The Hemi's have a different tranny. Ours are very slightly modified diesel trannys. They are almost purely mechanical. The computer can modify governor pressure which can make it shift. The computer can engage and disengage overdrive (4th gear), and the computer can lock/unlock the TC. That's it. The computer cannot control line pressure or anything else. It cannot control shift firmness. It only controls shift timing by tricking the valve body. It does this by holding the governor pressure low until it (the computer) wants the tranny to shift. It then raises the governor pressure and the valve body shifts the tranny. The computer watches for the sudden rpm change to know the the tranny shifted. It also compares the input speed to the output speed (engine rpm vs. output shaft speed) to estimate what gear it thinks the tranny is in. It then adjusts the governor pressure to where it thinks it should be, based on the speed you are going, so that the tranny stays in the proper gear. There are no sensors or anything in the tranny to tell the computer what gear the tranny is in; the computer must make an assumption. On the diesel trannys, the computer can pull or relax the throttle valve (TV) to change the shift behavior depending on whether the turbo has spooled up or not for a given throttle depression. Ours are a mechanical cable connected to the throttle body.

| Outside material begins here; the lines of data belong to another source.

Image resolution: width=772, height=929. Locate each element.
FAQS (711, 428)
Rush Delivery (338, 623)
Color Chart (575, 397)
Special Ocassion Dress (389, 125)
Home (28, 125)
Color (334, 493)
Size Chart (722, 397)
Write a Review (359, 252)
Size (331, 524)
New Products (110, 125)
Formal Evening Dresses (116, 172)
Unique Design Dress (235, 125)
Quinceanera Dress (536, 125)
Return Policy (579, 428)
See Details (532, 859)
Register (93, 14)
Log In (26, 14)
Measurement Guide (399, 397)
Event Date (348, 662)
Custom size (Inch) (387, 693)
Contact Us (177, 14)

It is really an overly elaborate way of wrapping a control system around a purely mechanical transmission and getting it to behave like an electronically controlled tranny. It works fine as long as the tranny has no problems and is operating within known parameters. Incidentally, that is why you have to keep everything adjusted just right (2nd gear band, TV cable, fluid level, etc) or the tranny will shift funny. Once it gets out of whack, the computer wrongly assumes which gear the tranny is in and doesn't command the proper governor pressure, and it starts that 1-2, 1-2, 1-2 crap or it does not raise the governor pressure high enough and you hit the rev limiter before it shifts, etc.
Sometimes our transmissions shift too soft, and other times they shift too hard. Since the computer cannot control the shift quality or firmness, the mechanical valve body is just reacting based on its internal spring pressures vs the myriad of fluid pressures against various shift control valves, accumulators, and shuttle valves. All of this will will fluctuate with fluid temperature and the amount of moisture dissolved in the tranny fluid (which can affect how grippy the fluid is at the moment) and the condition of the clutch packs and bands.
Our trannys can be made very strong and durable and can shift hard enough to break the drive shaft, but it's difficult make them shift hard when they should and shift soft when just tooling around town, without adding a bunch more electronics -- which our trannys do not have. So, you either have a weak tranny, or an axle snapper. That's why everybody hates these trannys.
Mine is leaning toward the axle snapping side. It is entertaining, but a little obnoxious.